High Resolution LAsMA $^{12}$CO and $^{13}$CO Observation of the G305 Giant Molecular Cloud Complex : I. Feedback on the Molecular Gas

TL;DR

This study uses high-resolution CO observations to analyze how stellar feedback influences the excitation, density, and dynamics of the molecular gas in the G305 star-forming complex, revealing significant feedback effects.

Contribution

It provides detailed observational evidence of feedback effects on molecular gas excitation and dynamics in G305, combining multi-line CO data with infrared imaging.

Findings

Excitation temperature and CO ratio increase at dense gas edges facing hot stars.

Higher 8μm flux regions show elevated excitation and density.
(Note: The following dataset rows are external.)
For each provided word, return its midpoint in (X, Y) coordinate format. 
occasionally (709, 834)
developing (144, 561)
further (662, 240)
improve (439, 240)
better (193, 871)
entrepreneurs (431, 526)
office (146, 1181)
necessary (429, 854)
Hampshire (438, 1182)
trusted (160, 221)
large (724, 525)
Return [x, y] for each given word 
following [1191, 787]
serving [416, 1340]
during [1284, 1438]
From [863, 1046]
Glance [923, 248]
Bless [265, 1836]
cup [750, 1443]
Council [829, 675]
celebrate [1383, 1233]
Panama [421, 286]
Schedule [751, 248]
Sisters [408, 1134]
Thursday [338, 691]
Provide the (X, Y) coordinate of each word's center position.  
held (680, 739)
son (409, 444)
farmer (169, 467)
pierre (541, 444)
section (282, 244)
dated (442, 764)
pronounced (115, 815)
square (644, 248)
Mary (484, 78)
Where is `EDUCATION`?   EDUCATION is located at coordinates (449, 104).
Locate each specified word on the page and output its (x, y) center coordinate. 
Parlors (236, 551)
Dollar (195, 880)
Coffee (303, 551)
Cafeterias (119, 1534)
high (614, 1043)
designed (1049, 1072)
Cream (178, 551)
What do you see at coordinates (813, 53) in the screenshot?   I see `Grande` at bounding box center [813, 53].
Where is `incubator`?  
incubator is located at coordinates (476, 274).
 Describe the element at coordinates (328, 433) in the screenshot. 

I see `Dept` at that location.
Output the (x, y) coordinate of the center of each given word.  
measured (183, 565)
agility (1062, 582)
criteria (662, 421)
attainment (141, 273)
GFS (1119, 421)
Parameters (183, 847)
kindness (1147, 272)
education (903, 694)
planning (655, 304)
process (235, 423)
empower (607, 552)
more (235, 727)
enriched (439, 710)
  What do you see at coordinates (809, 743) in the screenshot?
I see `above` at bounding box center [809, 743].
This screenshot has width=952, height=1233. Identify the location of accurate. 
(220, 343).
Feedback induces turbulence, evidenced by velocity distribution wings.

Abstract

We observed the G305 star forming complex in the $J=3\text{-}2$ lines of $^{12}$CO and $^{13}$CO to investigate how molecular gas surrounding the central stellar clusters is being impacted by feedback. The APEX telescope's LAsMA multi-beam receiver was used to observe the region. Excitation temperatures and column density maps were produced. Combining our data with data from the SEDIGISM survey resulted in a $^{13}$CO $J=3\text{-}2/2\text{-}1$ excitation map. To verify whether feedback from stellar clusters is responsible for exciting the gas, the distribution of CO excitation was compared with that of 8$\,\mu\rm{m}$ emission imaged with Spitzer, which is dominated by UV-excited emission from PAHs. Line centroid velocities, as well as stacked line profiles were examined to investigate the effect of feedback on the gas dynamics. Line profiles along radially outward directions demonstrate that the excitation temperature and $^{13}$CO $J=3\text{-}2/2\text{-}1$ ratio increase steeply by factors of $\sim\,2-3$ at the edge of the denser gas traced by $^{13}$CO that faces the hot stars at the center of the complex and steadily decreases away from it. Column density also increases at the leading edge, but does not always decrease steadily outward. Regions with higher 8$\,\mu\rm{m}$ flux have higher median excitation temperatures, column densities and $^{13}$CO $J=3\text{-}2/2\text{-}1$ ratio. The centroid velocity probability distribution function of the region shows exponential wings, indicative of turbulence driven by strong stellar winds. Stacked spectra in regions with stronger feedback have higher skewness and narrower peaks with pronounced wings compared to regions with weaker feedback. Feedback from the stellar cluster in G305 has demonstrable effects on the excitation as well as on the dynamics of the giant molecular cloud.